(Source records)
Content starts

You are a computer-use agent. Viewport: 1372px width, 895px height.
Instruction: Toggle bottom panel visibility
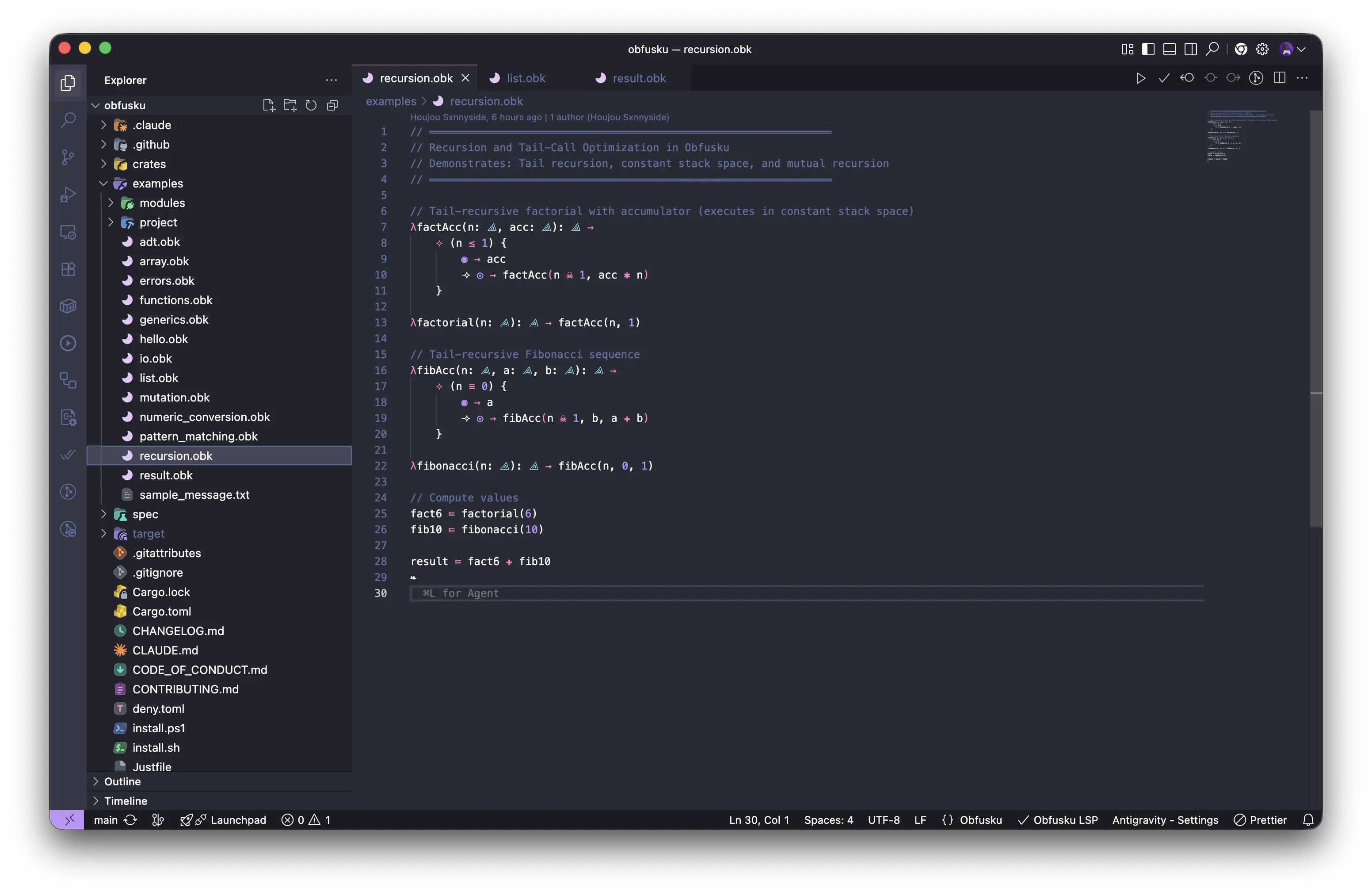(1170, 49)
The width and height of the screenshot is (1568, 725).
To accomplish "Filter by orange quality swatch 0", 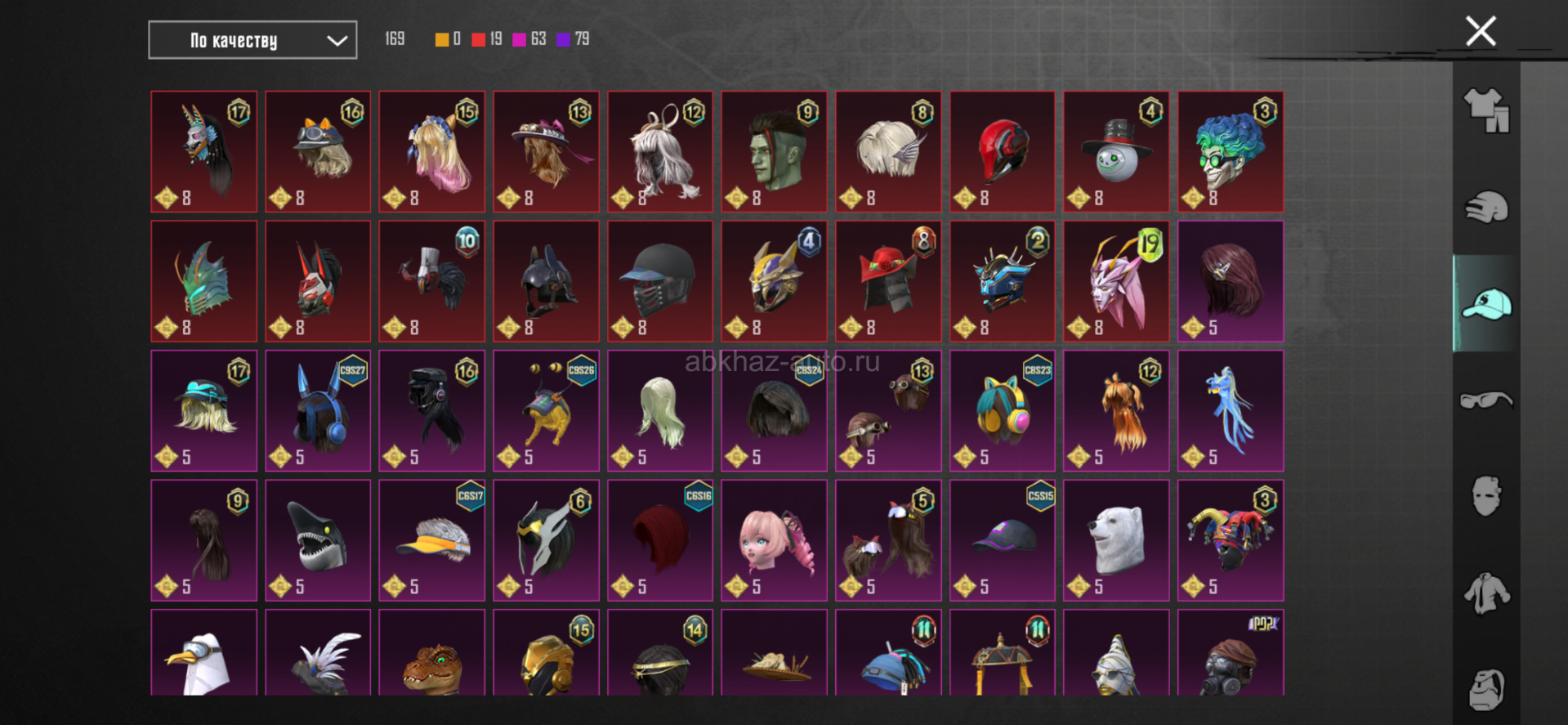I will pyautogui.click(x=448, y=39).
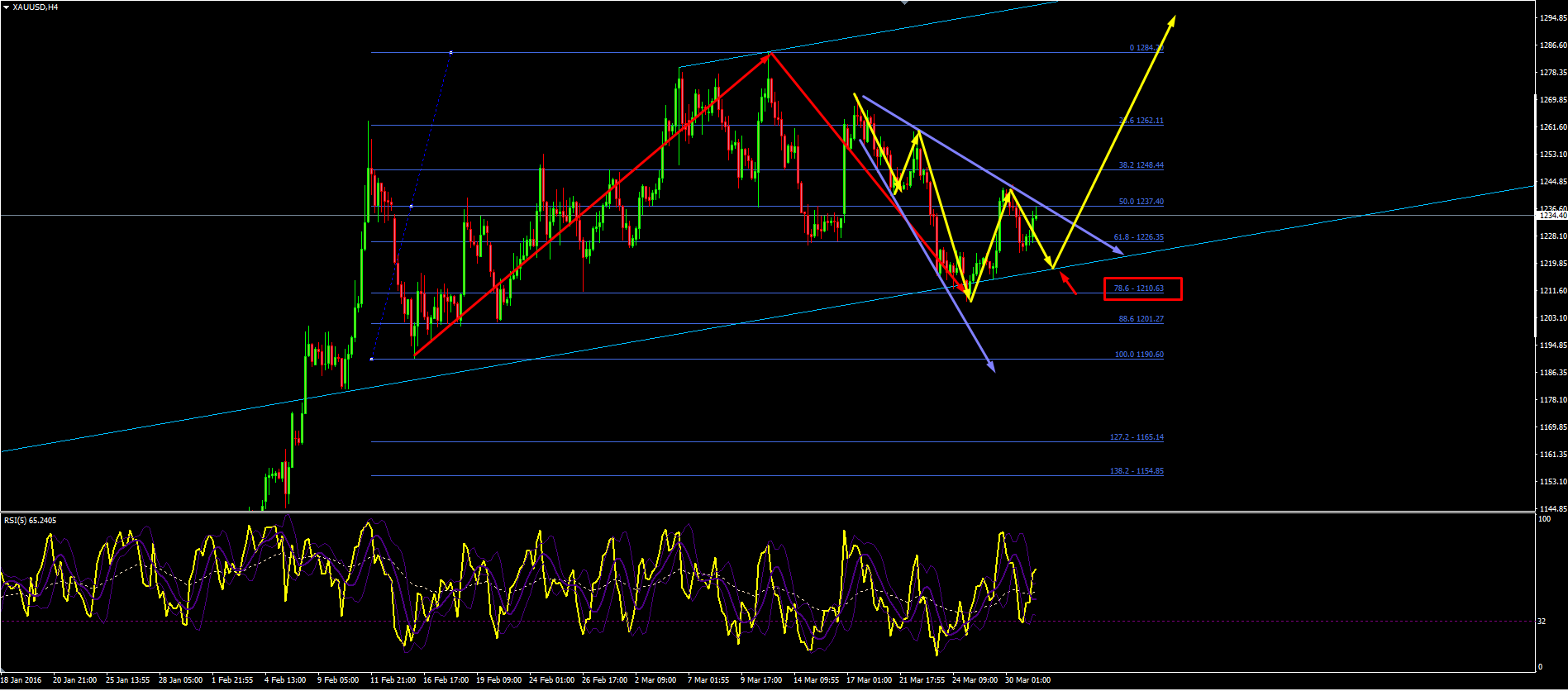Select the red boxed 78.6 - 1210.63 label
This screenshot has width=1568, height=691.
click(1143, 288)
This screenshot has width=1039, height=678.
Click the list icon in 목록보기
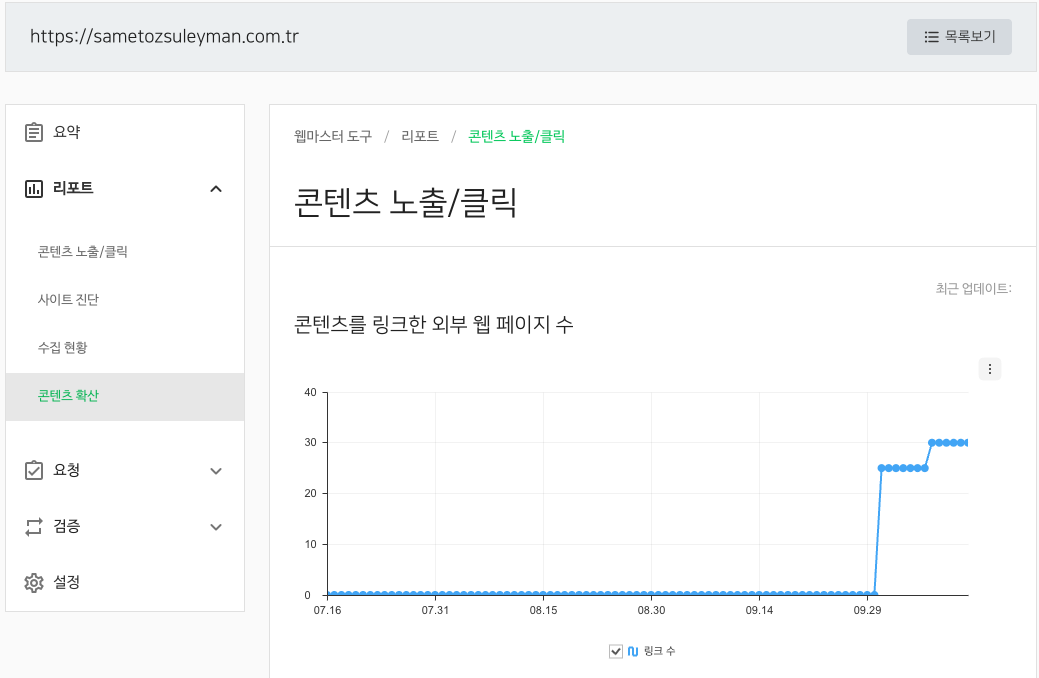coord(931,37)
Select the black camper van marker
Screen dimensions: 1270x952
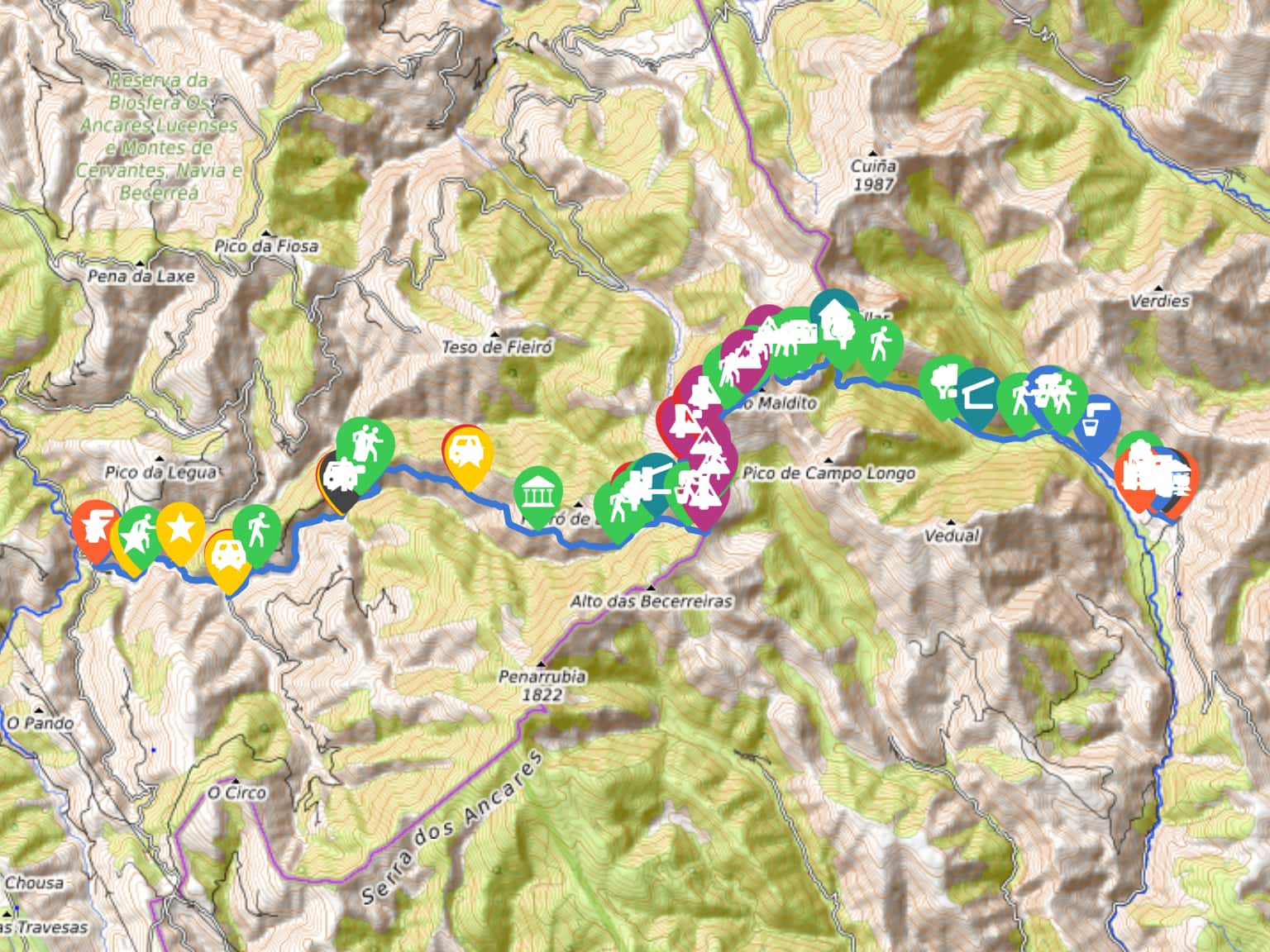tap(339, 479)
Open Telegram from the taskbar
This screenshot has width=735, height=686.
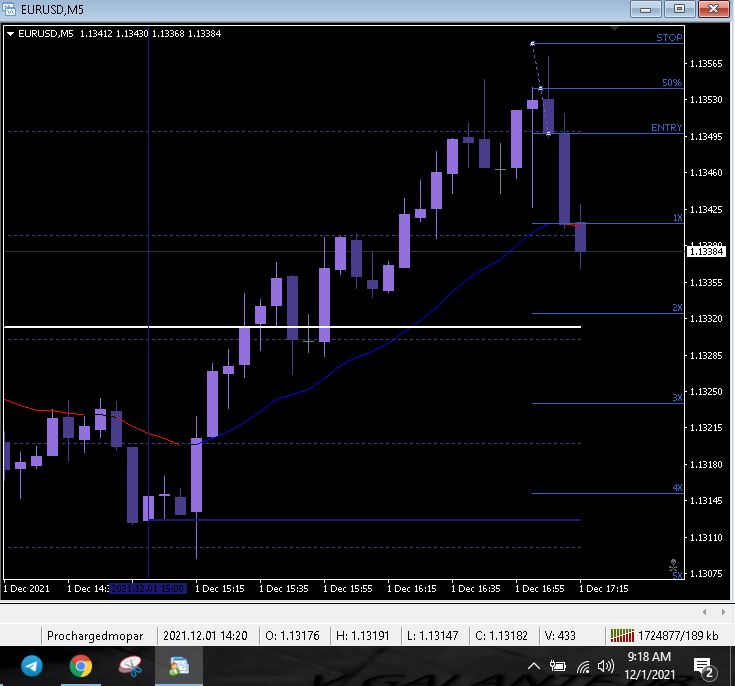coord(32,666)
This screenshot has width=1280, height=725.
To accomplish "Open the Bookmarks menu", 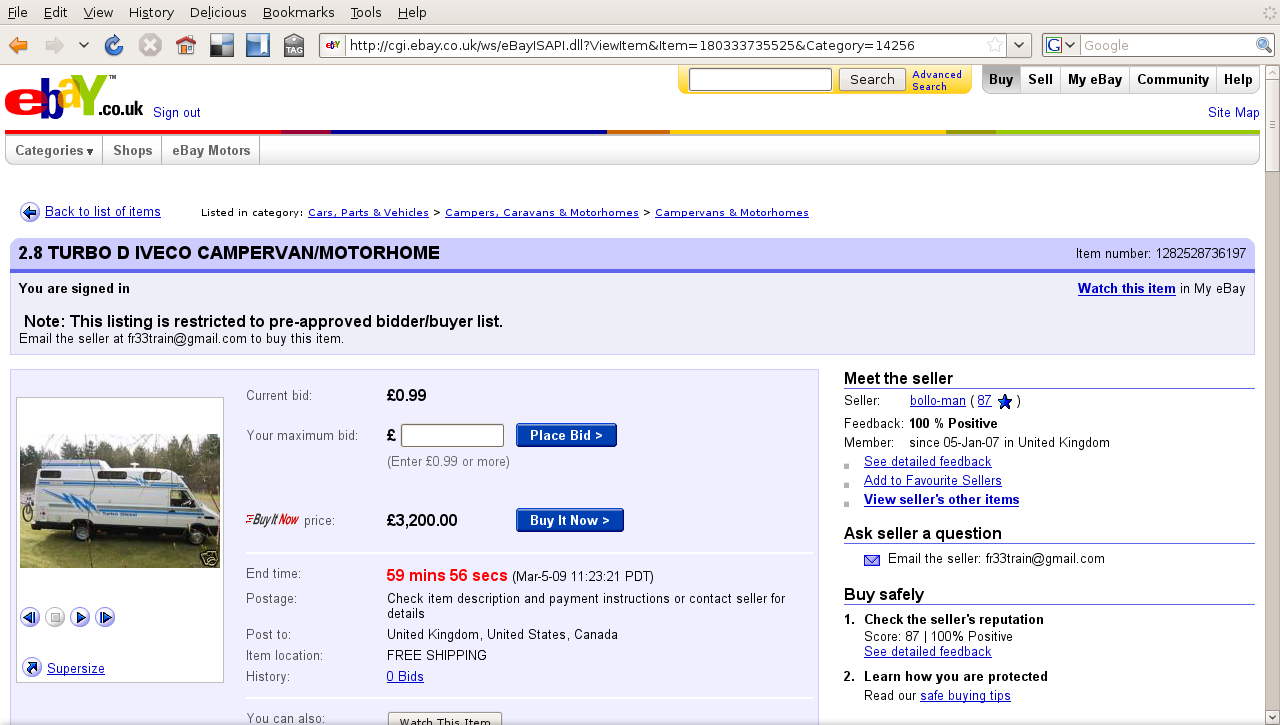I will coord(298,12).
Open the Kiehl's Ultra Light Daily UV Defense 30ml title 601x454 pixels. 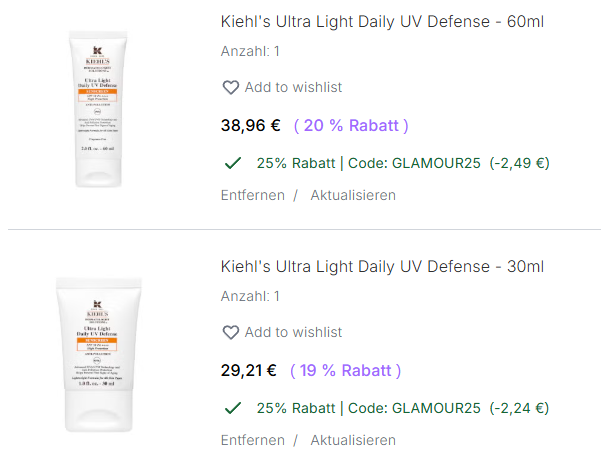(x=382, y=266)
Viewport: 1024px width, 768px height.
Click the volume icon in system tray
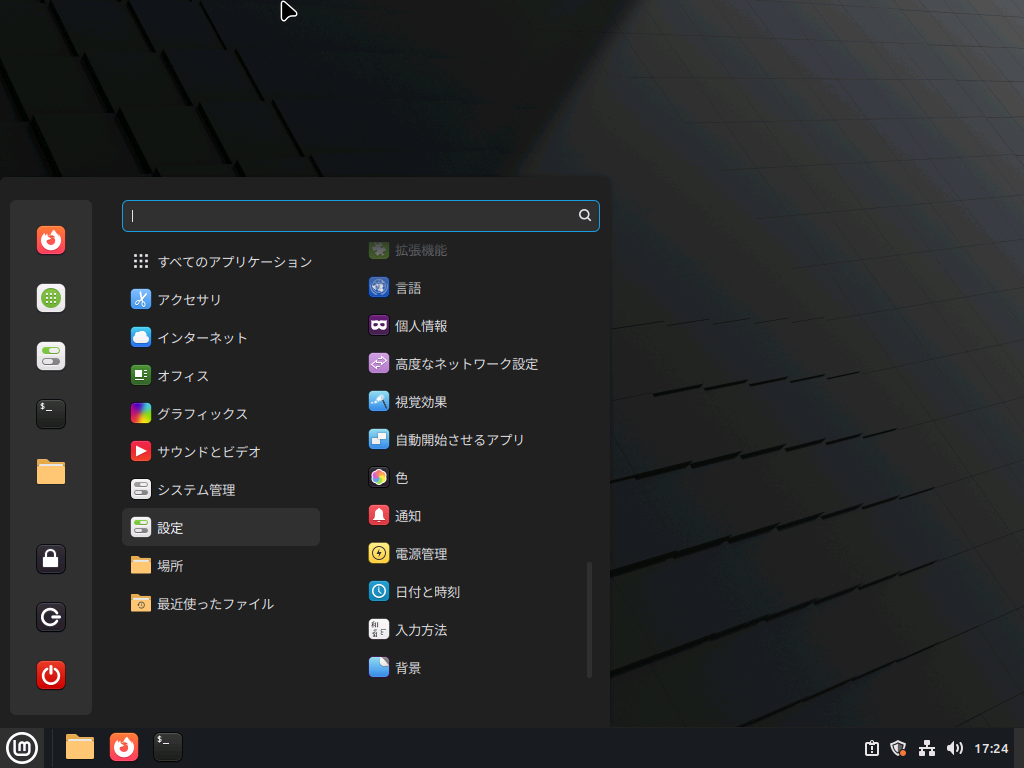[954, 748]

Content ends

About this exercise -
Please copy every line of the records above in which "Viewport" appears.

Response -
You are a computer-use agent. Viewport: 1372px width, 895px height.
Viewport: 1024px width, 768px height.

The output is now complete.